>> BEGIN ARTICLE
I have tried a bunch of different methods and used the most efficient method I have found in this implementation, I intend to call the function with same arguments repeatedly and the dictionaris aren't supposed to change during execution, so I thought memoization would be a good idea, so I did memoize it - using a dict, and the performance improvement is huge, as expected.

Code

import random
from bisect import bisect
from itertools import accumulate
from typing import Any

cache = dict()

def weighted_choice(dic: dict) -> Any:
    mark = id(dic)
    if mark not in cache:
        if not isinstance(dic, dict):
            raise TypeError('The argument of the function should be a dictionary')
        
        choices, weights = zip(*dic.items())
        if set(map(type, weights)) != {int}:
            raise TypeError('The values of the argument must be integers')
        if 0 in weights:
            raise ValueError('The values of the argument shouldn\'t contain 0')
        
        accreted = list(accumulate(weights))
        cache[mark] = (choices, accreted)
>> END ARTICLE
WHAT THIS EXERCISE ASKS ▸
1. Answer these questions from the post on weighted choice:
(a) What did the writer use to memoize the function?
(b) What error is raised when the argument is not a dictionary?
(c) What value serves as the key for the cache?
2. Copy the post on weighted choice from "if mark not" to "shouldn\'t contain 0')".
The records are separate material, apart from the post.
>> BEGIN PROVIDED INFORMATION
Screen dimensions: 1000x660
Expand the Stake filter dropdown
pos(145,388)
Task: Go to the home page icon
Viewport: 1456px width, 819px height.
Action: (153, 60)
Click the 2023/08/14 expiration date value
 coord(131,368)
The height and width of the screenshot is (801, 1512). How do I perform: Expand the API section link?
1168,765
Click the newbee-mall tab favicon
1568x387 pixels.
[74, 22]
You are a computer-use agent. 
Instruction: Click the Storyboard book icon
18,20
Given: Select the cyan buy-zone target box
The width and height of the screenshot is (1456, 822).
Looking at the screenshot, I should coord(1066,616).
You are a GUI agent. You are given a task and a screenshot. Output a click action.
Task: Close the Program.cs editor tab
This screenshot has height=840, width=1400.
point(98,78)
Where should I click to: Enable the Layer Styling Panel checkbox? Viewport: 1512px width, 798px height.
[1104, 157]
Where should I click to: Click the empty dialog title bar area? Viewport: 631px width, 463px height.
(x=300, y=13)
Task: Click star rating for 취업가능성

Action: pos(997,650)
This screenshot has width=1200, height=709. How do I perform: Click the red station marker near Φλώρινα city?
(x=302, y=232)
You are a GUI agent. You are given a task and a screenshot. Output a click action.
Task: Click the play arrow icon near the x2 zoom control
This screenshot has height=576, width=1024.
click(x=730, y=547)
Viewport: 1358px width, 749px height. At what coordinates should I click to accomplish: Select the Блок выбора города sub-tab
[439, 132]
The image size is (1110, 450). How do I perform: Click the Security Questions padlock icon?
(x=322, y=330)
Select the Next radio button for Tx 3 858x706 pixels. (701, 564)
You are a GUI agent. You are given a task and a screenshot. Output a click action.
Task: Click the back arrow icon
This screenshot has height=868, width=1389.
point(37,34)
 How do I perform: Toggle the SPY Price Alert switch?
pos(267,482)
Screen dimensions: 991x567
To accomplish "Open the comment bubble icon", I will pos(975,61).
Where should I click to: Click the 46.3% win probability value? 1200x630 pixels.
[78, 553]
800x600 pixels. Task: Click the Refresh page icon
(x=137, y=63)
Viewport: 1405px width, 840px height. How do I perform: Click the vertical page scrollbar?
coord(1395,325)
>> END PROVIDED INFORMATION
WORKED SOLUTIONS ▸
1.
(a) A dict.
(b) TypeError.
(c) The id of the dictionary, id(dic).

2.
if mark not in cache:
        if not isinstance(dic, dict):
            raise TypeError('The argument of the function should be a dictionary')
        
        choices, weights = zip(*dic.items())
        if set(map(type, weights)) != {int}:
            raise TypeError('The values of the argument must be integers')
        if 0 in weights:
            raise ValueError('The values of the argument shouldn\'t contain 0')